===== Records shown =====

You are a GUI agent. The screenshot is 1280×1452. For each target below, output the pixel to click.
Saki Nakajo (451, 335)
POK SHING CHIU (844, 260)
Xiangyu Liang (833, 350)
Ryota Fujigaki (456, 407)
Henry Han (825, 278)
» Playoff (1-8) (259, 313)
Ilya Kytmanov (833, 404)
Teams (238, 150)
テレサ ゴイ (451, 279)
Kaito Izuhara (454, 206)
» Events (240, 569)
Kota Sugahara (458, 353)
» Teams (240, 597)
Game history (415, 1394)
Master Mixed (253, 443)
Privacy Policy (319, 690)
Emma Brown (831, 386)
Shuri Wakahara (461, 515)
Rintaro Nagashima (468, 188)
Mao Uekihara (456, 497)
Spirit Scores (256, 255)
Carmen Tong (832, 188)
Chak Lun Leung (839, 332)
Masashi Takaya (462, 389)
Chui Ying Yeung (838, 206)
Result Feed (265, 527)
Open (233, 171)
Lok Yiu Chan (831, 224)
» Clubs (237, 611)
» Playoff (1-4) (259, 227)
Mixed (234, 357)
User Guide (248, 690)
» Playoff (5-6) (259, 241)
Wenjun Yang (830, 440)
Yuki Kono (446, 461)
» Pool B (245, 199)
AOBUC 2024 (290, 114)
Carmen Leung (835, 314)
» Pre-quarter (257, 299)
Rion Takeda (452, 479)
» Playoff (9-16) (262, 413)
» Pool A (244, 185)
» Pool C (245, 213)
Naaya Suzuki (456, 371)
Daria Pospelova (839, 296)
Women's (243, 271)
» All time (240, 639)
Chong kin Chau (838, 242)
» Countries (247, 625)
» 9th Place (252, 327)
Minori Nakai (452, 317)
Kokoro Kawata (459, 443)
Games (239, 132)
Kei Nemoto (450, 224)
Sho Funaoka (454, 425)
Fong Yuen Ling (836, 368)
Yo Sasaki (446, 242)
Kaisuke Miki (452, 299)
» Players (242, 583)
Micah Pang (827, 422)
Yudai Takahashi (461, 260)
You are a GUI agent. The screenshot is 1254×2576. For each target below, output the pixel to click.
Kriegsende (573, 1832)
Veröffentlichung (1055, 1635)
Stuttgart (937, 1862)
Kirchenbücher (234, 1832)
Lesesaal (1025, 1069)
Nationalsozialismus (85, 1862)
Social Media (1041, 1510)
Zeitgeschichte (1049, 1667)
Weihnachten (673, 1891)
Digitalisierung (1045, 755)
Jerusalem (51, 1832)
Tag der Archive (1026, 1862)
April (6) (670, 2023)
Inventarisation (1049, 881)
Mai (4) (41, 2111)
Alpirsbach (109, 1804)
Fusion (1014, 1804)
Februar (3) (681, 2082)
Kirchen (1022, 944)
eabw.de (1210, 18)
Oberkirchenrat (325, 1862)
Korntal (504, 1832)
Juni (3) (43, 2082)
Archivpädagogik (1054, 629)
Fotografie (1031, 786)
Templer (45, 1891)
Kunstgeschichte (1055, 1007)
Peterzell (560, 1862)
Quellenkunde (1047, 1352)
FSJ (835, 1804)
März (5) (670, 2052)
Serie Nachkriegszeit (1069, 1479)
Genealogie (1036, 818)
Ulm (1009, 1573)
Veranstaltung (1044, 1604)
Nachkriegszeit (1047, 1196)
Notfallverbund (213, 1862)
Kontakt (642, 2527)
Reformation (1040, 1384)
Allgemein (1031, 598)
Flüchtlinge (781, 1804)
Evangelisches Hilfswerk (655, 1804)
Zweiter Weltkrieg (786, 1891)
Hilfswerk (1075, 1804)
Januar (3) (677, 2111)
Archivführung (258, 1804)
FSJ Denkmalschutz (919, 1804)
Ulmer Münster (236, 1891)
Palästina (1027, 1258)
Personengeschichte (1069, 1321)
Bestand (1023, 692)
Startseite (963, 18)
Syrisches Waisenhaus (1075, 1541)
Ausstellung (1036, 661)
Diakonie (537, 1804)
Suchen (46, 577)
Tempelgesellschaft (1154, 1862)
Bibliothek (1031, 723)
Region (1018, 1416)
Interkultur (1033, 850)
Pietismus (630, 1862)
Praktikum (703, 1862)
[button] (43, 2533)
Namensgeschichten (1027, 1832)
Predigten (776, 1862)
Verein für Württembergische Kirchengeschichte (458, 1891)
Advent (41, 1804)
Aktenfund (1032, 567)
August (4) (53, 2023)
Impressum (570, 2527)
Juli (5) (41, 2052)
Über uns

=====

Work item
Set down the records above once more, exactly as given.

Solution to the problem
You are a GUI agent. The screenshot is 1280×1452. For each target below, output the pixel to click.
Saki Nakajo (451, 335)
POK SHING CHIU (844, 260)
Xiangyu Liang (833, 350)
Ryota Fujigaki (456, 407)
Henry Han (825, 278)
» Playoff (1-8) (259, 313)
Ilya Kytmanov (833, 404)
Teams (238, 150)
テレサ ゴイ (451, 279)
Kaito Izuhara (454, 206)
» Events (240, 569)
Kota Sugahara (458, 353)
» Teams (240, 597)
Game history (415, 1394)
Master Mixed (253, 443)
Privacy Policy (319, 690)
Emma Brown (831, 386)
Shuri Wakahara (461, 515)
Rintaro Nagashima (468, 188)
Mao Uekihara (456, 497)
Spirit Scores (256, 255)
Carmen Tong (832, 188)
Chak Lun Leung (839, 332)
Masashi Takaya (462, 389)
Chui Ying Yeung (838, 206)
Result Feed (265, 527)
Open (233, 171)
Lok Yiu Chan (831, 224)
» Clubs (237, 611)
» Playoff (1-4) (259, 227)
Mixed (234, 357)
User Guide (248, 690)
» Playoff (5-6) (259, 241)
Wenjun Yang (830, 440)
Yuki Kono (446, 461)
» Pool B (245, 199)
AOBUC 2024 (290, 114)
Carmen Leung (835, 314)
» Pre-quarter (257, 299)
Rion Takeda (452, 479)
» Playoff (9-16) (262, 413)
» Pool A (244, 185)
» Pool C (245, 213)
Naaya Suzuki (456, 371)
Daria Pospelova (839, 296)
Women's (243, 271)
» All time (240, 639)
Chong kin Chau (838, 242)
» Countries (247, 625)
» 9th Place (252, 327)
Minori Nakai (452, 317)
Kokoro Kawata (459, 443)
Games (239, 132)
Kei Nemoto (450, 224)
Sho Funaoka (454, 425)
Fong Yuen Ling (836, 368)
Yo Sasaki (446, 242)
Kaisuke Miki (452, 299)
» Players (242, 583)
Micah Pang (827, 422)
Yudai Takahashi (461, 260)
You are a GUI agent. The screenshot is 1254×2576. For each target below, output the pixel to click.
Kriegsende (573, 1832)
Veröffentlichung (1055, 1635)
Stuttgart (937, 1862)
Kirchenbücher (234, 1832)
Lesesaal (1025, 1069)
Nationalsozialismus (85, 1862)
Social Media (1041, 1510)
Zeitgeschichte (1049, 1667)
Weihnachten (673, 1891)
Digitalisierung (1045, 755)
Jerusalem (51, 1832)
Tag der Archive (1026, 1862)
April (6) (670, 2023)
Inventarisation (1049, 881)
Mai (4) (41, 2111)
Alpirsbach (109, 1804)
Fusion (1014, 1804)
Februar (3) (681, 2082)
Kirchen (1022, 944)
eabw.de (1210, 18)
Oberkirchenrat (325, 1862)
Korntal (504, 1832)
Juni (3) (43, 2082)
Archivpädagogik (1054, 629)
Fotografie (1031, 786)
Templer (45, 1891)
Kunstgeschichte (1055, 1007)
Peterzell (560, 1862)
Quellenkunde (1047, 1352)
FSJ (835, 1804)
März (5) (670, 2052)
Serie Nachkriegszeit (1069, 1479)
Genealogie (1036, 818)
Ulm (1009, 1573)
Veranstaltung (1044, 1604)
Nachkriegszeit (1047, 1196)
Notfallverbund (213, 1862)
Kontakt (642, 2527)
Reformation (1040, 1384)
Allgemein (1031, 598)
Flüchtlinge (781, 1804)
Evangelisches Hilfswerk (655, 1804)
Zweiter Weltkrieg (786, 1891)
Hilfswerk (1075, 1804)
Januar (3) (677, 2111)
Archivführung (258, 1804)
FSJ Denkmalschutz (919, 1804)
Ulmer Münster (236, 1891)
Palästina (1027, 1258)
Personengeschichte (1069, 1321)
Bestand (1023, 692)
Startseite (963, 18)
Syrisches Waisenhaus (1075, 1541)
Ausstellung (1036, 661)
Diakonie (537, 1804)
Suchen (46, 577)
Tempelgesellschaft (1154, 1862)
Bibliothek (1031, 723)
Region (1018, 1416)
Interkultur (1033, 850)
Pietismus (630, 1862)
Praktikum (703, 1862)
[button] (43, 2533)
Namensgeschichten (1027, 1832)
Predigten (776, 1862)
Verein für Württembergische Kirchengeschichte (458, 1891)
Advent (41, 1804)
Aktenfund (1032, 567)
August (4) (53, 2023)
Impressum (570, 2527)
Juli (5) (41, 2052)
Über uns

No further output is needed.